Estrogen is at its lowest point when your period starts, but it doesn’t stay there. Within the first few days of bleeding, estrogen begins a gradual climb that continues well after your period ends. So the short answer is yes, estrogen does increase during your period, though it starts from its lowest baseline of the entire cycle.
Where Estrogen Stands on Day 1
Your period marks the beginning of a new menstrual cycle. It arrives because estrogen and progesterone both dropped sharply at the end of the previous cycle, and without those hormones supporting the uterine lining, the lining sheds. At this point, estrogen is at rock bottom. During the early follicular phase (the first several days of your cycle, which overlap with your period), estrogen can be as low as 12.5 pg/mL.
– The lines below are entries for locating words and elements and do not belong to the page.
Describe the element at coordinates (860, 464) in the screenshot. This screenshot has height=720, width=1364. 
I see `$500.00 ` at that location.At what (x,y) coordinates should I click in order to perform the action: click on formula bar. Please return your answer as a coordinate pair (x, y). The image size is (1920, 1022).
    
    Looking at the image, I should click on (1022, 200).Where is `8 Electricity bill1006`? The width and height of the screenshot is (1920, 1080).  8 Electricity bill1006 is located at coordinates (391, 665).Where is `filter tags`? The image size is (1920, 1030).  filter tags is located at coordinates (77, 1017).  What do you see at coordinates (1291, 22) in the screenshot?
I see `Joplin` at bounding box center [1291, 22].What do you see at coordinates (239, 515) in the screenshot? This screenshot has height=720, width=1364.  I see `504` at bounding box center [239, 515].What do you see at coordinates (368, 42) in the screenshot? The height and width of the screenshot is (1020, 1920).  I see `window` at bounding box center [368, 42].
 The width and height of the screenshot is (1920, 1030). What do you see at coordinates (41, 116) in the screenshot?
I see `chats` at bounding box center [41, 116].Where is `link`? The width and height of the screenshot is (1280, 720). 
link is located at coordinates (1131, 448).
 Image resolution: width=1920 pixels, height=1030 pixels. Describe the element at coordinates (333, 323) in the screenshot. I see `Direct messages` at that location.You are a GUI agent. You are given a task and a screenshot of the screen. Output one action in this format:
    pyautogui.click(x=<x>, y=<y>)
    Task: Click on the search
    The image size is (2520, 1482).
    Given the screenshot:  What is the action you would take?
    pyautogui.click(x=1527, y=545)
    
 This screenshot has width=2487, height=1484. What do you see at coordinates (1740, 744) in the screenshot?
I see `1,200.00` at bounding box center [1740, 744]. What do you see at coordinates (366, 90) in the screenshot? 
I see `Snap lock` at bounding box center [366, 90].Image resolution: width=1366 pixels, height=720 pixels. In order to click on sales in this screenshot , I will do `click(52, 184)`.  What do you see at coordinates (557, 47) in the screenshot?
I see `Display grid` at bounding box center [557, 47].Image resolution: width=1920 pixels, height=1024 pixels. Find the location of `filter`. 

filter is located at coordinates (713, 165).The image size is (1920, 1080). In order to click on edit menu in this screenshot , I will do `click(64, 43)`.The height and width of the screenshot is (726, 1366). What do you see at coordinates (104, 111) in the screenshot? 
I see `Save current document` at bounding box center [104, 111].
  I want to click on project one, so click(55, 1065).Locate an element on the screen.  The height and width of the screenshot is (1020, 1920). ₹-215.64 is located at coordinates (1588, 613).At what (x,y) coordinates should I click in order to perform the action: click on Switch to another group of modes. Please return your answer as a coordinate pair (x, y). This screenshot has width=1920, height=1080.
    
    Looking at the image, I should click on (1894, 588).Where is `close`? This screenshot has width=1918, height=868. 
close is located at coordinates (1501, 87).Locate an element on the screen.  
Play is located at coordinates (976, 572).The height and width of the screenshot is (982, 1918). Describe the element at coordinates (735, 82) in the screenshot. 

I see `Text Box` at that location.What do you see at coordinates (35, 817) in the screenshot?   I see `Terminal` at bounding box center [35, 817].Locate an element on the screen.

That low point is temporary. The drop in estrogen and progesterone actually triggers your brain to release more of a signal called FSH (follicle-stimulating hormone). FSH does exactly what its name suggests: it tells your ovaries to start developing a new follicle, the fluid-filled sac that will eventually release an egg. As early as days 1 through 4, the recruitment of new follicles is already underway, even while you’re still bleeding.
How Estrogen Starts Climbing
As FSH stimulates the growing follicle, the cells surrounding it begin producing estrogen. Specifically, FSH triggers these cells to convert other hormones into estradiol, the most potent form of estrogen. Estrogen levels rise in parallel with the size of the developing follicle and the increasing number of cells producing it.
This means the rise is slow at first. During the days of your period (roughly days 1 through 5 or 7), estrogen is climbing but still relatively low. The more dramatic increase happens after your period ends, during the mid-follicular phase, eventually peaking just before ovulation. By that point, estrogen can reach up to 166 pg/mL or higher, more than ten times its early-cycle low.
Progesterone Stays Flat
One important contrast: while estrogen begins its slow rise during your period, progesterone stays essentially negligible throughout this phase. Progesterone only enters the picture after ovulation, when the ruptured follicle transforms into a structure that produces it. During your period and the days that follow, progesterone has little influence on how you feel. The hormonal story of your period is really about estrogen waking back up while progesterone stays quiet.
What Rising Estrogen Does to Your Body
Even though estrogen is still low during your period, its gradual increase sets several things in motion. The most immediate effect is on your uterine lining. As estrogen rises, it stimulates the endometrium to begin rebuilding. This transition, called the proliferative phase, starts overlapping with the tail end of your period. Your cervix also responds to increasing estrogen, changing its position and the consistency of cervical mucus in the days after bleeding stops.
The mood and energy shifts many people notice toward the end of their period are tied to this rising estrogen as well. Research shows that during low-estrogen phases of the cycle, women tend to have stronger negative mood responses to stress and less activity in brain areas involved in emotional regulation. As estrogen climbs, it supports what researchers describe as “top-down” regulation of emotions: the brain becomes better at managing stress responses, reappraising negative situations, and dampening activity in areas linked to negative feelings. This is why many people report feeling noticeably better in the days right after their period compared to the days just before it.
The effect extends to how you process emotions socially, too. Differences in emotion recognition between people tend to shrink during high-estrogen phases, suggesting estrogen enhances the ability to read and respond to emotional cues. You likely won’t notice this during your period itself, when estrogen is still near its floor, but the groundwork is being laid.
How Birth Control Changes the Pattern
If you’re on hormonal birth control, the natural estrogen rise during your period doesn’t happen in the same way. Combined oral contraceptives suppress your body’s own hormone cycling and replace it with synthetic versions. During the placebo week (when you get a withdrawal bleed that mimics a period), both the synthetic estrogen and progestin drop. Unlike a natural cycle, there’s no FSH surge recruiting new follicles and no gradual estrogen climb from a developing follicle.
The synthetic estrogen in birth control pills, ethinyl estradiol, binds to estrogen receptors more strongly than your body’s own estradiol. This means the hormonal environment on the pill is fundamentally different from a natural cycle. One well-controlled study found that, unlike naturally cycling women, those on oral contraceptives didn’t experience the same phase-related differences in psychological well-being or physical performance. The hormonal highs and lows are essentially flattened.
Progestin-only methods eliminate the estrogen component entirely, and many people on continuous pill use skip the placebo phase altogether, meaning there’s no withdrawal bleed and no cyclical hormone pattern at all.
The Bottom Line on Timing
Estrogen reaches its cycle low right as your period begins, then starts a gradual ascent within the first few days of bleeding. The rise is modest while you’re still menstruating, picking up speed in the days after your period ends and peaking around ovulation. If you’ve noticed that the last day or two of your period feels different from the first, with slightly better mood or energy, that early estrogen climb is part of the reason. Your body is already preparing for the next ovulation before the current period is even finished.